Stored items
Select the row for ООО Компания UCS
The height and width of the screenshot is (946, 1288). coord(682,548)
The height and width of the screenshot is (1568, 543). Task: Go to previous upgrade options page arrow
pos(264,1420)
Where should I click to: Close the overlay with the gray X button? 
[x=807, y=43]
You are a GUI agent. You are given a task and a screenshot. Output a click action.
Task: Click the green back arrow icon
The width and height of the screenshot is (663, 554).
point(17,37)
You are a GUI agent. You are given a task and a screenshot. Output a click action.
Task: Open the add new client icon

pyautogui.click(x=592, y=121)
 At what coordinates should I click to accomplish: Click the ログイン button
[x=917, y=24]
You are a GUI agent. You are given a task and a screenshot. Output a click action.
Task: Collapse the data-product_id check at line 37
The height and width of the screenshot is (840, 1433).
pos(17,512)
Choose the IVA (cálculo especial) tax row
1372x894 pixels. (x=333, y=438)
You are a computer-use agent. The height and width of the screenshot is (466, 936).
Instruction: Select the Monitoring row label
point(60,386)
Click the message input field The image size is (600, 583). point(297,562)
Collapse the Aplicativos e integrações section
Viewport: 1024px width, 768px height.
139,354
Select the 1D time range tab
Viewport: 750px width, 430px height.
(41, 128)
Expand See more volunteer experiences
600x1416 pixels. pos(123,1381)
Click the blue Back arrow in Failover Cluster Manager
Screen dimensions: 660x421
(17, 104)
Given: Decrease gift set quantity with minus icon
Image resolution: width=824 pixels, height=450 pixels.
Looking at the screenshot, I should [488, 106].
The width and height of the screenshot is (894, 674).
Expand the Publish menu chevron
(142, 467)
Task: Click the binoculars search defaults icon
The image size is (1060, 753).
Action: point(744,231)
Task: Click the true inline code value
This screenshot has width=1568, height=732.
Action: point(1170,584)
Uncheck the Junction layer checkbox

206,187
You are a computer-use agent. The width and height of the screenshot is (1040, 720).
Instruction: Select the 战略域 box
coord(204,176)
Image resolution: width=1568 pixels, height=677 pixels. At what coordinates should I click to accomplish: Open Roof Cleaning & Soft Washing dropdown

• PROBLEM DETAILS:
Copy whichever lines of the records above contain the word "computer".

• REPLY TO THE TASK:
You are a computer-use agent. The height and width of the screenshot is (466, 936).
You are a computer-use agent. The width and height of the screenshot is (1040, 720).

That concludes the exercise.